Braune Wassermassen schossen herein und füllten den Raum in Sekunden aus. Alles, was sich ihnen entgegenstellte, wurde einfach umgeschmissen und dann mitgerissen, bis sich die nächste stabile Wand den Wassermassen entgegenstellte. So erging es auch Franziska. Unfähig, sich nach dem lauten Knall noch in Sicherheit zu bringen, wurde sie vom eiskalten Wasser erfasst, herumgewirbelt und schließlich gegen den Tresen geschleudert, der ihr jedoch keinen Halt bot. Ohne wirkliche Orientierung versuchte sie die Wasseroberfläche zu erreichen, und als es ihr tatsächlich gelang, wurde ihr klar, dass sie sich knapp unterhalb der Decke befand.

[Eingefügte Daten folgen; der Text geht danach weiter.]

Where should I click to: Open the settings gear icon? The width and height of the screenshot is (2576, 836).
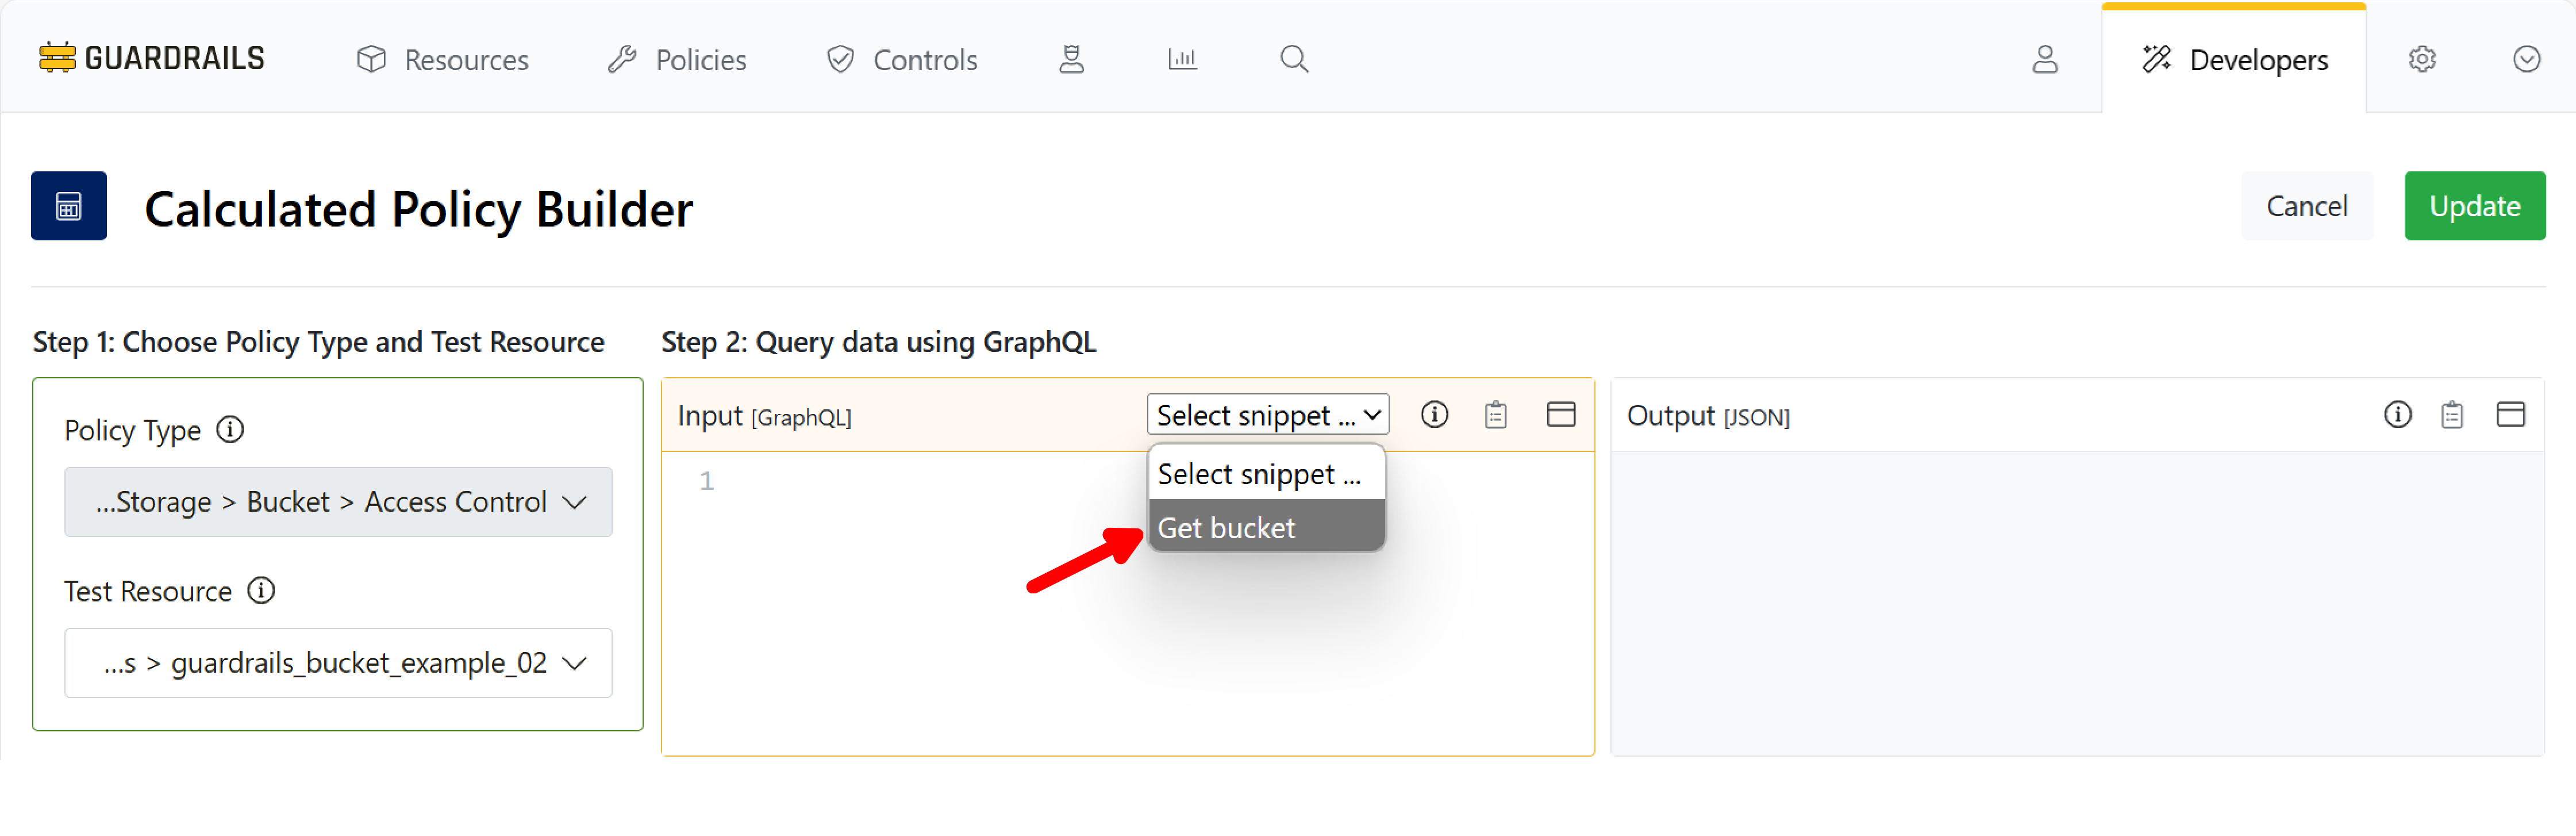(2421, 59)
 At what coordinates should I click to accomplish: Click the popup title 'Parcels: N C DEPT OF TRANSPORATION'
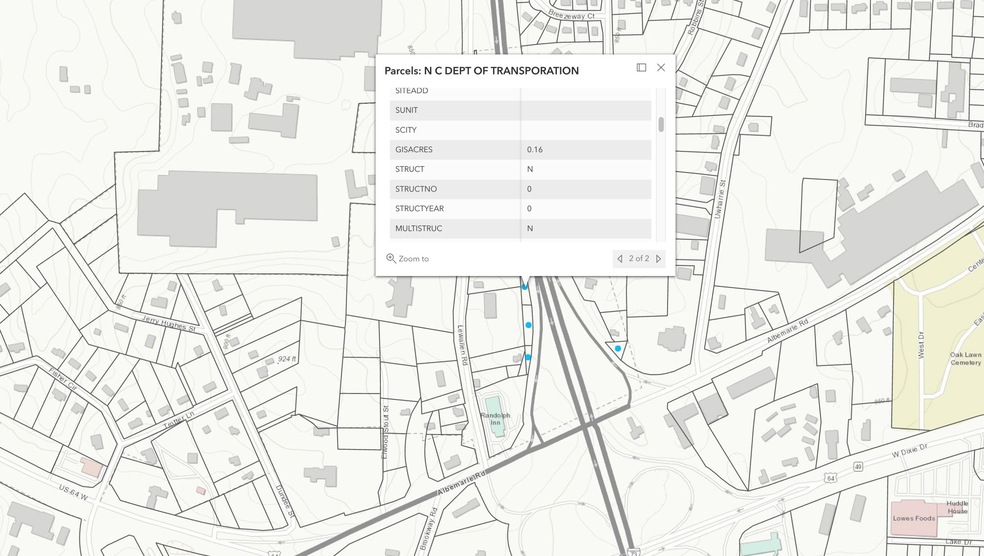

Ist das Wasser schon so hoch gestiegen?, dachte sie, und dann schnappte sie hastig nach Luft, denn schon wurde sie erneut hinunter in die kalte braune Donau gezogen. Ihre Kleidung hinderte sie an sinnvollen Schwimmbewegungen, und die Muskeln waren von der Kälte des Wassers innerhalb von Sekunden träge und beinahe nutzlos geworden.

Nachdem die Donau den Raum erst einmal eingenommen hatte, stieg das Wasser zunächst höher und höher, bis es sich dem Niveau draußen vor der Tür angepasst hatte und schließlich zur Ruhe kam. Für Franziska dauerte dieser Vorgang eine Ewigkeit. Bei ihrem zweiten Versuch, Luft zu schnappen, hatte sie einige Schluck Donauwasser erwischt und trieb jetzt würgend und hustend und erneut Wasser schluckend in der Brühe, die sie gefangen hielt, ohne sie wirklich festzuhalten. Immer wieder wurde sie von herumschwimmenden Gegenständen gestreift, und bei ihrem Versuch, sich an irgendetwas zu klammern, daran erinnert, wie glitschig Wasser war.

Längst hatte sie die Orientierung verloren und begann gerade, mit ihrem Leben abzuschließen, als sie in der Ferne ein ganz schwaches Licht ausmachte. Kurz dachte sie an Walter und Hannes und sogar an Obermüller und daran, ob sie sie vermissen würden. Seltsame Bilder kamen in ihr hoch. Sie glaubte sich in einem Tunnel, der sie immer tiefer in sich hinein sog, bis am Ende … War das das Ende? Sah sie gleich ihren Lebensfilm rückwärts ablaufen, und wenn sie wieder Kind war, dann war alles vorbei?

Mit letzter Kraft begann Franziska mit den Armen zu rudern und mit den Beinen wild ins Wasser zu treten, bis sie tatsächlich etwas berührte, von dem sie sich abstoßen konnte. Und dann wurde das Licht heller, und sie hörte eine Stimme, Hannes‘ Stimme, die nach ihr rief: „Franziska!“

Sie spürte eine Hand, die nach ihr griff, sie aber nicht fassen konnte. Mein Gott, Hannes war da, Hannes wollte sie retten. Mit aufgerissenen Augen versuchte sie die Stelle zu erreichen, von der das Licht und weitere Stimmen kamen, und als sie es endlich schaffte, erneut eine Hand spürte, die nach ihr griff und an ihr zog, als sie sich schon gerettet wähnte, bekam sie einen fürchterlichen Schlag auf den Kopf und versank erneut in gnädiger Dunkelheit.